**TEXTO CITADO:**
────
As ações afirmativas objetivam maior convivência com a diversidade; eliminar o racismo institucional e as barreiras artificiais e invisíveis; reparar danos causados a grupos no passado e no presente; concretizar o princípio do pluralismo; criar personalidades emblemáticas; e fortalecer a consciência de que pertencemos todos a uma comunidade política comum.

Sumário: 1 INTRODUÇÃO. 2 IGUALDADE FORMAL E IGUALDADE SUBSTANCIAL. 3 AÇÃO AFIRMATIVA. 3.1 Origem. 3.2 Conceito. 3.3 Natureza. 3.4 Objetivos . 4. DAS AÇÕES AFIRMATIVAS FRENTE AO PRINCÍPIO DA IGUALDADE. 4.1 Racismo, Preconceito e Discriminação. 4.2 Discriminação legítima e Discriminação ilegítima. 4.3 Análise dos argumentos contrários às Ações afirmativas . 4.4 Análise das ações afirmativas frente ao princípio constitucional da igualdade. 5 CONSIDERAÇÕES FINAIS. REFERÊNCIAS BIBLIOGRÁFICAS


1. INTRODUÇÃO

As ações afirmativas são políticas, públicas ou privadas, que pretendem neutralizar discriminações. Por meio dessas políticas, disponibilizam-se para um dado grupo desfavorecido, vantagens não extensíveis a outros integrantes da sociedade.

Com efeito, as ações afirmativas são instrumentos, direcionados para as minorias sociais, que objetivam a promoção da igualdade material ou substancial.
────
**ENUNCIADO 1:** Liste todos os objetivos das ações afirmativas enumerados na primeira frase do texto sobre ações afirmativas.
**ENUNCIADO 2:** Transcreva do texto sobre ações afirmativas todo o trecho que vai de "As ações afirmativas objetivam" até "comunidade política comum.".
As linhas que vêm depois são um material à parte, sem relação com o texto.

**DADOS EXIBIDOS:**
────
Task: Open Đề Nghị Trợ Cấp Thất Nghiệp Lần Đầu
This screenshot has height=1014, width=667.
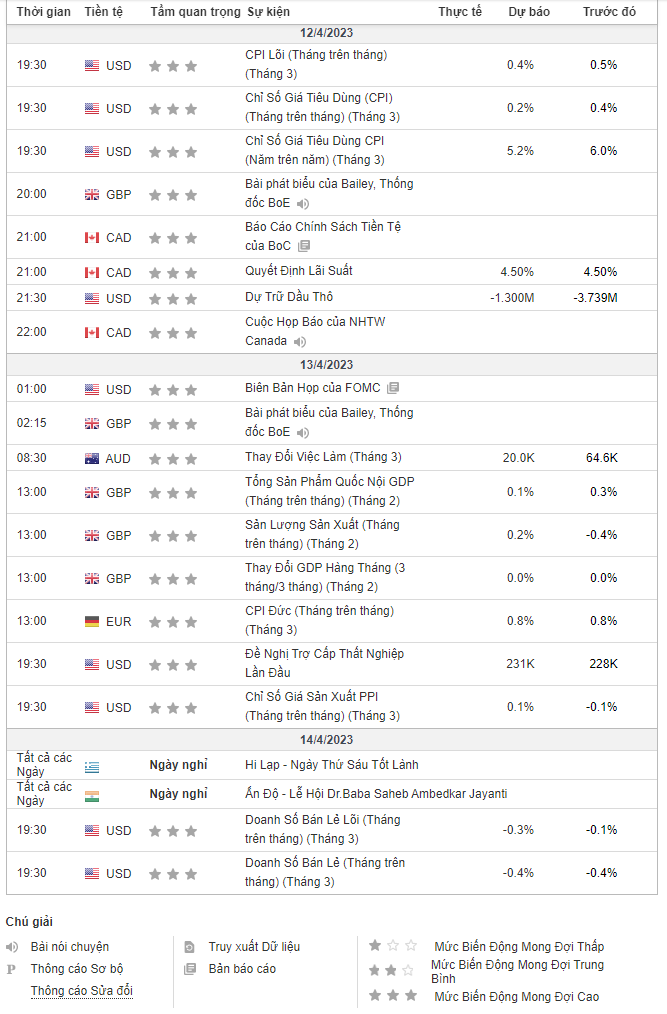Action: pyautogui.click(x=324, y=654)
────
**SOLUÇÃO 1:**
- Maior convivência com a diversidade
- Eliminar o racismo institucional e as barreiras artificiais e invisíveis
- Reparar danos causados a grupos no passado e no presente
- Concretizar o princípio do pluralismo
- Criar personalidades emblemáticas
- Fortalecer a consciência de que pertencemos todos a uma comunidade política comum

**SOLUÇÃO 2:**
As ações afirmativas objetivam maior convivência com a diversidade; eliminar o racismo institucional e as barreiras artificiais e invisíveis; reparar danos causados a grupos no passado e no presente; concretizar o princípio do pluralismo; criar personalidades emblemáticas; e fortalecer a consciência de que pertencemos todos a uma comunidade política comum.